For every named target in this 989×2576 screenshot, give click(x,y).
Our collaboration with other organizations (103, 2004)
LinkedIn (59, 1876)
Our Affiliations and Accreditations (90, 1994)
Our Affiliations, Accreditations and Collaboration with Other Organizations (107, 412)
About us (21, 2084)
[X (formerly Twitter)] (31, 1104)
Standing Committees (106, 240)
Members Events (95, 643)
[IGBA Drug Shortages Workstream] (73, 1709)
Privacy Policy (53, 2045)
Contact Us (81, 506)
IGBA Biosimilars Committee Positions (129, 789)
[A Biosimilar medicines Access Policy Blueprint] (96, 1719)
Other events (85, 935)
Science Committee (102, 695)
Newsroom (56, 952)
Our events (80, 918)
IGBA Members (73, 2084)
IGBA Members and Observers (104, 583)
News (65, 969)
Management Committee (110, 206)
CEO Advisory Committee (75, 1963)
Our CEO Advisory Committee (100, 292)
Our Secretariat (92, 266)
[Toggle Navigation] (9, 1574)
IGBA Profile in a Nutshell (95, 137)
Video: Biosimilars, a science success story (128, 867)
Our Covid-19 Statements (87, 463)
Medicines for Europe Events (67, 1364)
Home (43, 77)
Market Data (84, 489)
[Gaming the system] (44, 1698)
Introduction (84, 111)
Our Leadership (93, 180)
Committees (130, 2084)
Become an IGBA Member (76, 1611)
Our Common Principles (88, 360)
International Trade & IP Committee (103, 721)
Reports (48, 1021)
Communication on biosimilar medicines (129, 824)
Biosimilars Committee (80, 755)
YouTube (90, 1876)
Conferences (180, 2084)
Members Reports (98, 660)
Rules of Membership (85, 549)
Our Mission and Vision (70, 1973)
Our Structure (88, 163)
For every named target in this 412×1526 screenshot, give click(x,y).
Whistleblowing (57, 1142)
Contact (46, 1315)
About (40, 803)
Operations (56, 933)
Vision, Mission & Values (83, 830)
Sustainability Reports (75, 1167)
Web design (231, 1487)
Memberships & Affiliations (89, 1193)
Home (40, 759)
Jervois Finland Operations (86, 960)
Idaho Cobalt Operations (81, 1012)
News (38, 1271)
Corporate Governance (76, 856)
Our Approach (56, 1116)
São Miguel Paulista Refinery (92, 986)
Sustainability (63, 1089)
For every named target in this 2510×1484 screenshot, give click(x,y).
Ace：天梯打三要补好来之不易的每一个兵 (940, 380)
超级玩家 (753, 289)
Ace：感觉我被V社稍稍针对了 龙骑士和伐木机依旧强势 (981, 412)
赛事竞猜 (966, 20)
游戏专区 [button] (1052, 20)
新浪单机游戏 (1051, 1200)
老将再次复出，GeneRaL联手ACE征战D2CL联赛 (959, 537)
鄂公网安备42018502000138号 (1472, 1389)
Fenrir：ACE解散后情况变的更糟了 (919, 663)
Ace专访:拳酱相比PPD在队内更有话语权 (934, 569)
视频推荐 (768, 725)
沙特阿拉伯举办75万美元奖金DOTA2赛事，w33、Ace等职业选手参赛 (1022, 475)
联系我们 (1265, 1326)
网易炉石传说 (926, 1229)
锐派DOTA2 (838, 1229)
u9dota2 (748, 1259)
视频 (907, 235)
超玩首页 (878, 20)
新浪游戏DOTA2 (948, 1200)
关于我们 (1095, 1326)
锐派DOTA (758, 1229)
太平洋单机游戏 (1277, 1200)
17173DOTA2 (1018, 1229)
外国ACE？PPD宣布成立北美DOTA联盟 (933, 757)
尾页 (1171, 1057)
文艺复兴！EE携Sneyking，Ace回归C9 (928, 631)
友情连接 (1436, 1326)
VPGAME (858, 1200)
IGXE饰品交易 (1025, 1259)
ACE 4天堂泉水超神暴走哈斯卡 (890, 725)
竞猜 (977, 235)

______

### WHAT TO PRODUCE
All records are to be retyped precisely.

### PROBLEM SOLUTION
For every named target in this 989×2576 screenshot, give click(x,y).
Our collaboration with other organizations (103, 2004)
LinkedIn (59, 1876)
Our Affiliations and Accreditations (90, 1994)
Our Affiliations, Accreditations and Collaboration with Other Organizations (107, 412)
About us (21, 2084)
[X (formerly Twitter)] (31, 1104)
Standing Committees (106, 240)
Members Events (95, 643)
[IGBA Drug Shortages Workstream] (73, 1709)
Privacy Policy (53, 2045)
Contact Us (81, 506)
IGBA Biosimilars Committee Positions (129, 789)
[A Biosimilar medicines Access Policy Blueprint] (96, 1719)
Other events (85, 935)
Science Committee (102, 695)
Newsroom (56, 952)
Our events (80, 918)
IGBA Members (73, 2084)
IGBA Members and Observers (104, 583)
News (65, 969)
Management Committee (110, 206)
CEO Advisory Committee (75, 1963)
Our CEO Advisory Committee (100, 292)
Our Secretariat (92, 266)
[Toggle Navigation] (9, 1574)
IGBA Profile in a Nutshell (95, 137)
Video: Biosimilars, a science success story (128, 867)
Our Covid-19 Statements (87, 463)
Medicines for Europe Events (67, 1364)
Home (43, 77)
Market Data (84, 489)
[Gaming the system] (44, 1698)
Introduction (84, 111)
Our Leadership (93, 180)
Committees (130, 2084)
Become an IGBA Member (76, 1611)
Our Common Principles (88, 360)
International Trade & IP Committee (103, 721)
Reports (48, 1021)
Communication on biosimilar medicines (129, 824)
Biosimilars Committee (80, 755)
YouTube (90, 1876)
Conferences (180, 2084)
Members Reports (98, 660)
Rules of Membership (85, 549)
Our Mission and Vision (70, 1973)
Our Structure (88, 163)
For every named target in this 412×1526 screenshot, give click(x,y).
Whistleblowing (57, 1142)
Contact (46, 1315)
About (40, 803)
Operations (56, 933)
Vision, Mission & Values (83, 830)
Sustainability Reports (75, 1167)
Web design (231, 1487)
Memberships & Affiliations (89, 1193)
Home (40, 759)
Jervois Finland Operations (86, 960)
Idaho Cobalt Operations (81, 1012)
News (38, 1271)
Corporate Governance (76, 856)
Our Approach (56, 1116)
São Miguel Paulista Refinery (92, 986)
Sustainability (63, 1089)
For every named target in this 2510×1484 screenshot, give click(x,y).
Ace：天梯打三要补好来之不易的每一个兵 (940, 380)
超级玩家 (753, 289)
Ace：感觉我被V社稍稍针对了 龙骑士和伐木机依旧强势 (981, 412)
赛事竞猜 (966, 20)
游戏专区 [button] (1052, 20)
新浪单机游戏 (1051, 1200)
老将再次复出，GeneRaL联手ACE征战D2CL联赛 (959, 537)
鄂公网安备42018502000138号 (1472, 1389)
Fenrir：ACE解散后情况变的更糟了 (919, 663)
Ace专访:拳酱相比PPD在队内更有话语权 (934, 569)
视频推荐 (768, 725)
沙特阿拉伯举办75万美元奖金DOTA2赛事，w33、Ace等职业选手参赛 (1022, 475)
联系我们 (1265, 1326)
网易炉石传说 (926, 1229)
锐派DOTA2 (838, 1229)
u9dota2 (748, 1259)
视频 (907, 235)
超玩首页 (878, 20)
新浪游戏DOTA2 (948, 1200)
关于我们 (1095, 1326)
锐派DOTA (758, 1229)
太平洋单机游戏 (1277, 1200)
17173DOTA2 (1018, 1229)
外国ACE？PPD宣布成立北美DOTA联盟 (933, 757)
尾页 (1171, 1057)
文艺复兴！EE携Sneyking，Ace回归C9 (928, 631)
友情连接 (1436, 1326)
VPGAME (858, 1200)
IGXE饰品交易 (1025, 1259)
ACE 4天堂泉水超神暴走哈斯卡 (890, 725)
竞猜 (977, 235)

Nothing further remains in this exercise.